Trata-se de dúvida suscitada pelo Oficial do 13º Registro de Imóveis da Capital a requerimento de P&L Assessoria e Cobrança Ltda, tendo em vista negativa em se proceder ao registro de escritura de conferência de bem, por meio da qual o imóvel da matrícula n.495 daquela serventia foi incorporado ao patrimônio da parte suscitada para integralização do capital subscrito pela empresa Câmara Paulista de Avaliações e Perícias Ltda.
O Oficial informa que a negativa foi motivada pela necessidade de comprovação do recolhimento do ITBI sobre a parcela do valor do imóvel que superou o montante do capital integralizado, uma vez que a lei impõe aos registradores controle rigoroso do recolhimento de tributos, sob pena de responsabilidade pessoal.
Documentos vieram às fls.09/34.
A parte suscitada apresentou impugnação às fls.35/41, alegando que o imposto não pode ser exigido antes de configurado o fato gerador, o que somente ocorre com o registro; que não compete ao registrador definir a base de cálculo a ser utilizada, conforme orientação firmada no REsp n.1.937.821, e que não há saldo a ser recolhido, já que a transmissão é feita pelo valor de R$303.325,00, o que se enquadra na faixa de isenção conforme declaração prestada à Fazenda Municipal.

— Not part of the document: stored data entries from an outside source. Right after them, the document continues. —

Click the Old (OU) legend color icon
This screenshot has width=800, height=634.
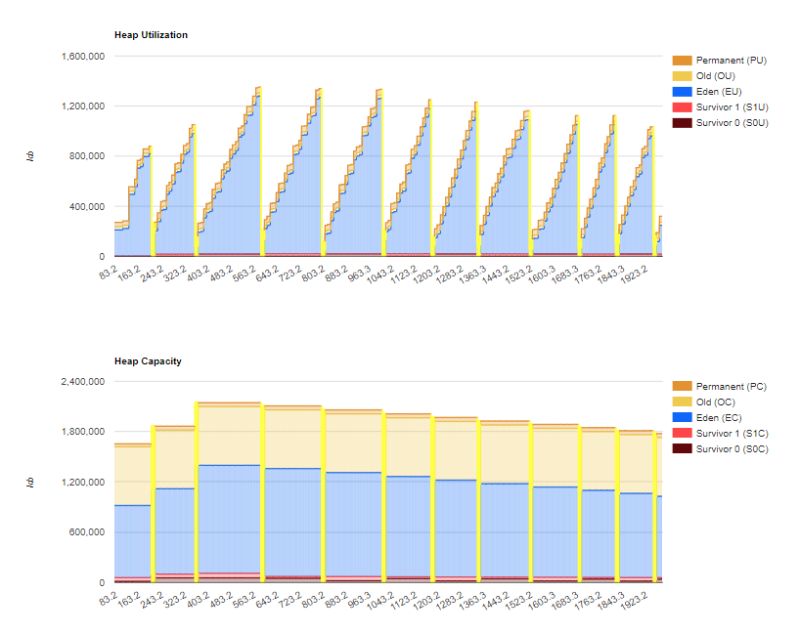(x=684, y=75)
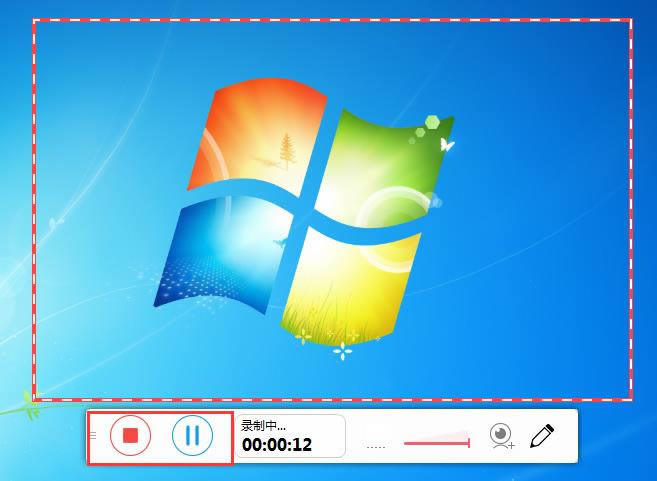Stop the screen recording
Image resolution: width=657 pixels, height=481 pixels.
[x=130, y=435]
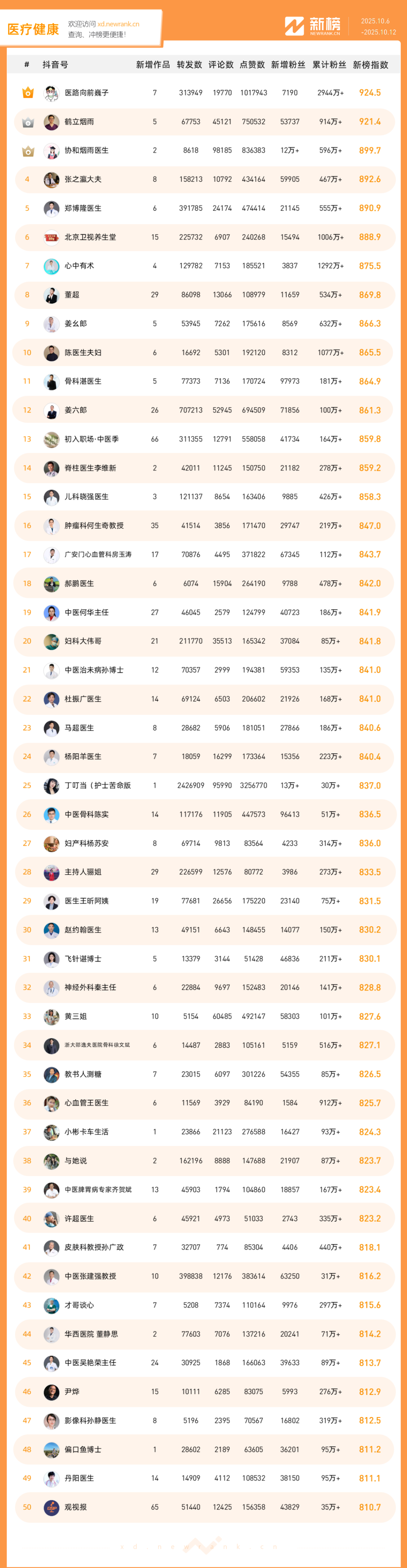Click the 2025.10.6-2025.10.12 date range
Image resolution: width=407 pixels, height=1568 pixels.
pos(378,27)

O Ministério Público opinou pelo afastamento do óbice (fls.45/47).
É o relatório.
Fundamento e Decido.
De início, é importante ressaltar que o Registrador dispõe de autonomia e independência no exercício de suas atribuições, podendo recusar títulos que entender contrários à ordem jurídica e aos princípios que regem sua atividade (art. 28 da Lei n.8.935/1994), o que não se traduz como falha funcional.
No mérito, porém, a dúvida é improcedente. Vejamos os motivos.

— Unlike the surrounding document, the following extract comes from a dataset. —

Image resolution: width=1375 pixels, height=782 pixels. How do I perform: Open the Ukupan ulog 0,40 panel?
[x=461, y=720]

Primeiramente, cumpre destacar que o valor que excede o limite do capital integralizado está sujeito à incidência do ITBI, conforme tese firmada pelo STF para o tema n.796 de Repercussão Geral, nos seguintes termos:
“A imunidade em relação ITBI, prevista no inciso I do § 2º do art. 156 da Constituição Federal, não alcança o valor dos bens que exceder o limite do capital social a ser integralizado”.
No julgamento do Recurso Extraordinário com Agravo – ARE n.1.264.969, o Supremo Tribunal Federal também firmou a seguinte tese sob a sistemática de Repercussão Geral:
Tema 1124: “O fato gerador do imposto sobre transmissão inter vivos de bens imóveis (ITBI) somente ocorre com a efetiva transferência da propriedade imobiliária, que se dá mediante o registro”.
A questão então controvertida ficou assim delimitada no relatório do Ministro Luiz Fux:
“Possibilidade de incidência do imposto sobre transmissão inter vivos de bens imóveis (ITBI) em cessão de direitos de compra e venda, mesmo sem a transferência de propriedade pelo registro imobiliário”.
Ou seja, o debate tratou do alcance do artigo 156, II, da Constituição Federal, no que diz respeito à cobrança do ITBI sobre a cessão de direitos de compra e venda de imóvel sem ingresso em Cartório de Registro de Imóveis.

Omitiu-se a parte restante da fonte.